Advice for failable record initialisation

remcopoelstra · June 9, 2020, 6:15pm

Hi,

I need some advice on when to use a failable record initialiser.
I use SQLite as the document format for my application. This means that the user has direct access to the database and it's easy for the user to modify it. Or a malicious person could craft a database that would cause harm (but I don't know how though). I do however expect these circumstances to be very rare.
Would this warrant the implementation of failable record initialisers?

Thanks in advance.

Kind regards,

Remco Poelstra

gwendal.roue · June 9, 2020, 9:04pm

Hello @remcopoelstra,

GRDB does not provide built-in support for failable record initializers because the library has always focused on trustable databases, based on the premise that an SQLite managed by an app is not some rogue JSON downloaded from the internet, and that this premise provides some benefits.
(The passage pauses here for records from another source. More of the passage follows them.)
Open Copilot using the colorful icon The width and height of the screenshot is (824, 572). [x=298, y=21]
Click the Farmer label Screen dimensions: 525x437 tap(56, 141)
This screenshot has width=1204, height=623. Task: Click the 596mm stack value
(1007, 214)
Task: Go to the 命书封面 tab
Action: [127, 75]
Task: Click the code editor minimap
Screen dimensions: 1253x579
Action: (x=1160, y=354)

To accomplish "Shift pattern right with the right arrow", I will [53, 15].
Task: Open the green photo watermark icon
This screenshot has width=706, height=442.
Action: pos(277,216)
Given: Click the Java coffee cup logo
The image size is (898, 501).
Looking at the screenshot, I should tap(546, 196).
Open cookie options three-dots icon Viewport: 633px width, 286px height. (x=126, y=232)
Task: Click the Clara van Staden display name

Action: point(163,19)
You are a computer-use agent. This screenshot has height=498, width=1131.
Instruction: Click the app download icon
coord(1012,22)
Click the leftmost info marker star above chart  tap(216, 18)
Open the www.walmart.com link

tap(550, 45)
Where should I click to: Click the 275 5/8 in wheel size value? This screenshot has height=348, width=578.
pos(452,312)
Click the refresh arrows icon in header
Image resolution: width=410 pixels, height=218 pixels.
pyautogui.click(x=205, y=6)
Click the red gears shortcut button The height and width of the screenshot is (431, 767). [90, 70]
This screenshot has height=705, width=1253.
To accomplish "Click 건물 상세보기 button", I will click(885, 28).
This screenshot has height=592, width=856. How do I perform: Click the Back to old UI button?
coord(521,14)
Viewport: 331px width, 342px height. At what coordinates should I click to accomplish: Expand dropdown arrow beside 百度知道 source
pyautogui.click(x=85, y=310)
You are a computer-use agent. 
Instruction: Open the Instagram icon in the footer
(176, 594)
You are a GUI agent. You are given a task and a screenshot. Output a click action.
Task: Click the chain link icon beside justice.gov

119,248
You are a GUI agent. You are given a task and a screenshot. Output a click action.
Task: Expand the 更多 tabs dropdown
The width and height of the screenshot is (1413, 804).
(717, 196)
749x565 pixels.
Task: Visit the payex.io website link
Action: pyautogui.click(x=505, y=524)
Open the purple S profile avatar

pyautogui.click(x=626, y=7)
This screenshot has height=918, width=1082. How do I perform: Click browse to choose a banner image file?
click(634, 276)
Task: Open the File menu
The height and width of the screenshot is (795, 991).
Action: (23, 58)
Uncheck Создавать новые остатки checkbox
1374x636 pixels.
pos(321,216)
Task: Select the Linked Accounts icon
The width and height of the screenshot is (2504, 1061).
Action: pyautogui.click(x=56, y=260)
Now, especially on macOS, where the user has access to the file system, I must admit that this premise shows some crack. And in the same time, the expected benefits are less clear as the library has matured over the years. But more analysis and work remains to be done: maybe we'll get a failable record initializer one day.

What is untrusted data, by the way?

Altered database schema? Missing tables, missing columns, modified relational constraints, foreign keys, column checks? This kind of attack can be checked when your app opens the database, by comparing the content of the sqlite_master database with an expected snapshot.
Altered database values? SQLite has a very weak type system, so you can basically assume that any column of any row can contain any kind of value (null, integer, double, text, blob). Unwanted nulls should be prevented with NOT NULL constraints. Other unwanted values can be avoided with CHECK constraints, but this is a real chore and surely has performance implications.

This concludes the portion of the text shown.